* **TASK DIRECTIONS**
For the entries below, repeat exactly each line starting with the one that contains "Click the 天眼查" and going on through the one that contains "Screen dimensions: 952x921", and no others.

* **INPUT FOR THIS TASK**

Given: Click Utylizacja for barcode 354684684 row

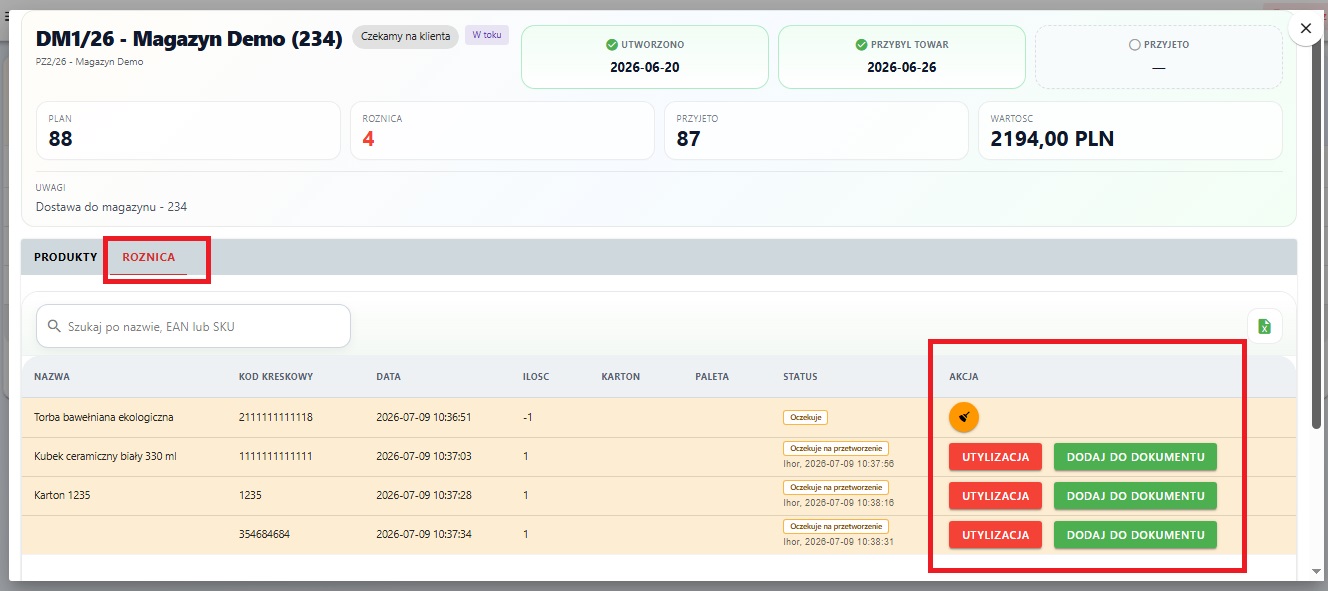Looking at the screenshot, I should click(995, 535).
==
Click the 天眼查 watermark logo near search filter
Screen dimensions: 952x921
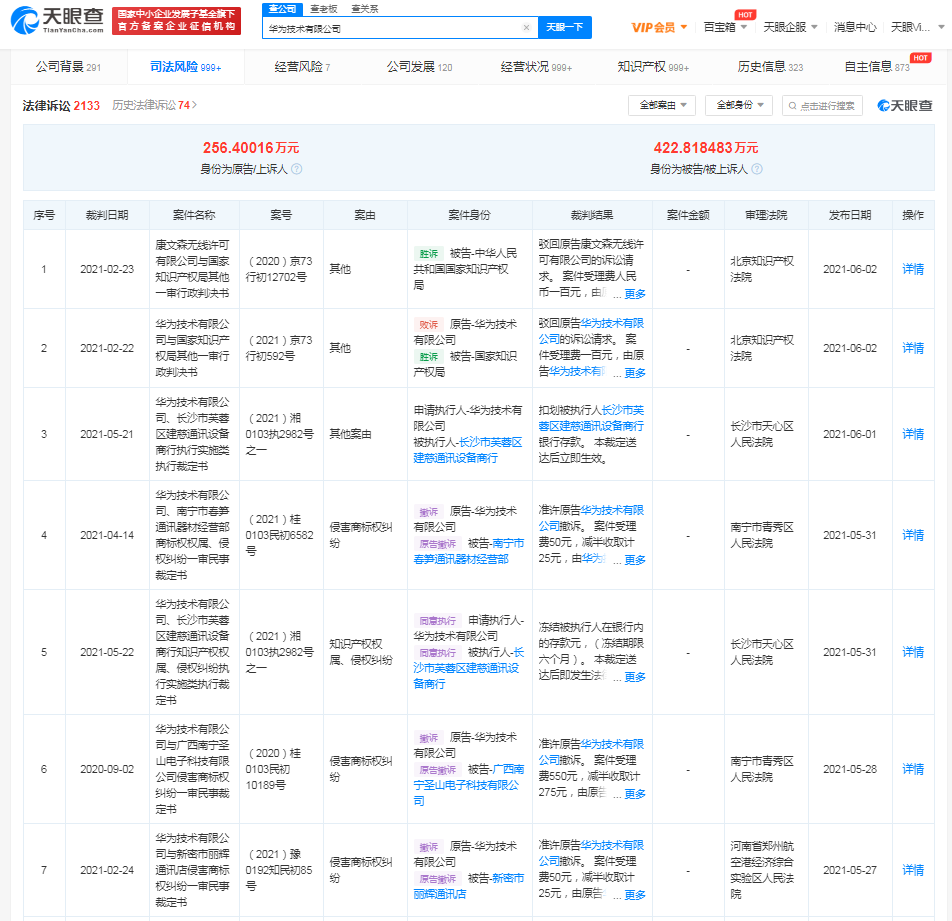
---
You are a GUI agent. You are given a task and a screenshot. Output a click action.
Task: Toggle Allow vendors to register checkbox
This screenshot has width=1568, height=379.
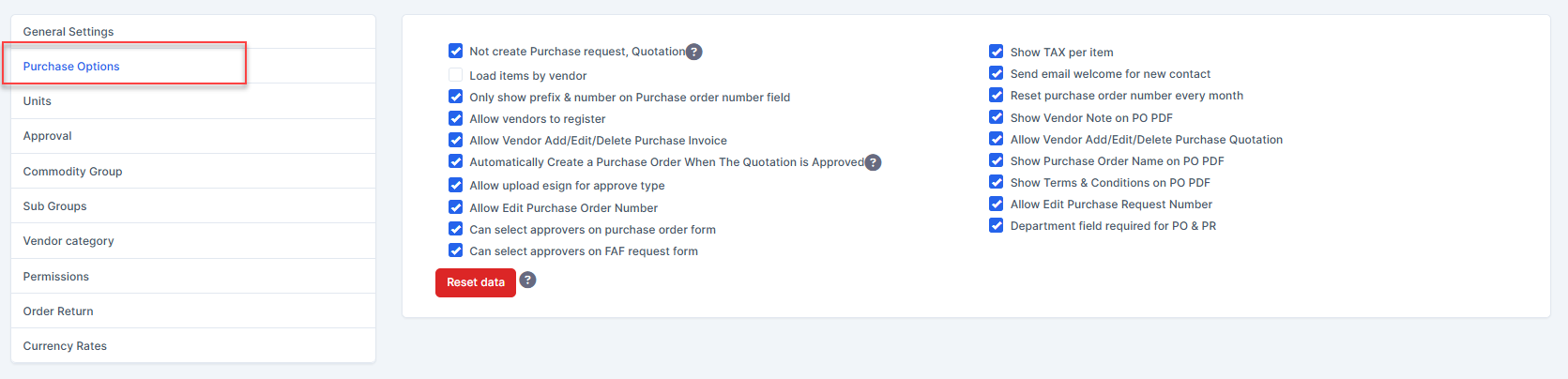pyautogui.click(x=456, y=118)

* **FINAL ANSWER**
Click the 天眼查 watermark logo near search filter
Screen dimensions: 952x921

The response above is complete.